### SUPPLIED DATA
————————

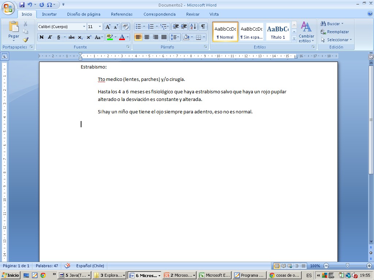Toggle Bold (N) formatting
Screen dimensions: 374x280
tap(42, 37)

————————

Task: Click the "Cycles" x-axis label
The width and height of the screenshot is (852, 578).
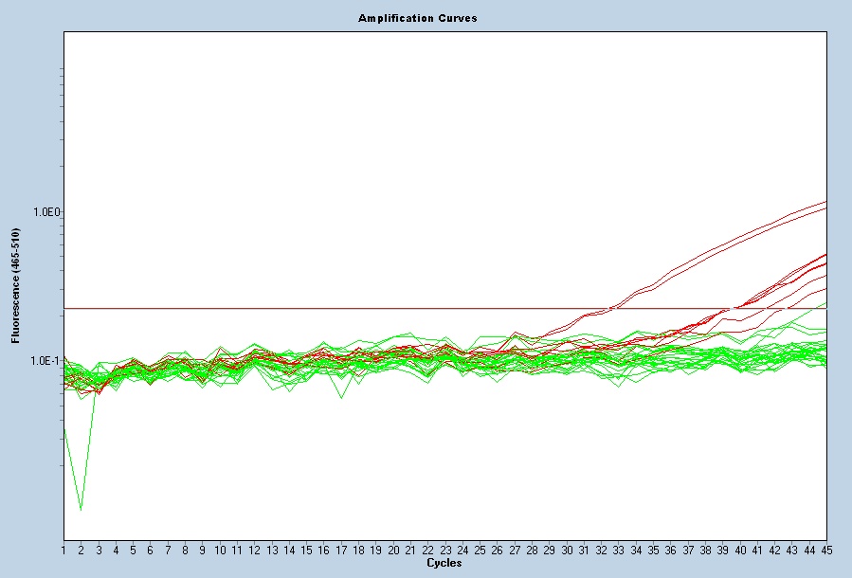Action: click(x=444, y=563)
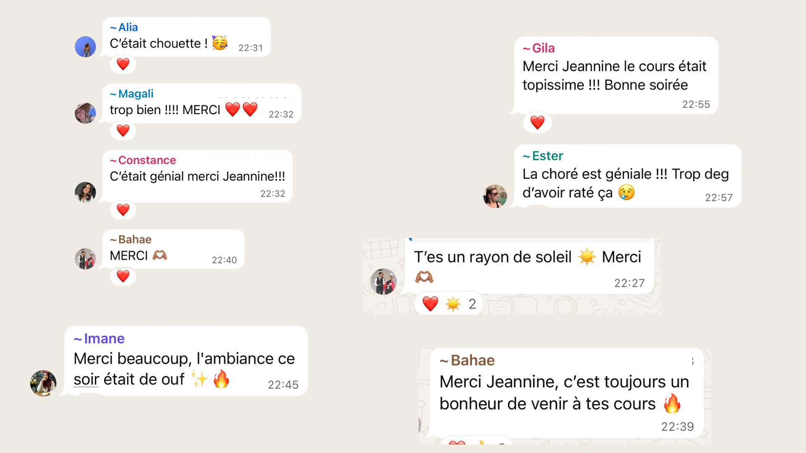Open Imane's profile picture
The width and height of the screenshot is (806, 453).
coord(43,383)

————————

Copy the listing word for word, from the line containing "Toggle Bold (N) formatting" through the line containing "tap(42, 37)", with both of those lines included. Leave out the pictures.

### WRITTEN RESPONSE
Toggle Bold (N) formatting
Screen dimensions: 374x280
tap(42, 37)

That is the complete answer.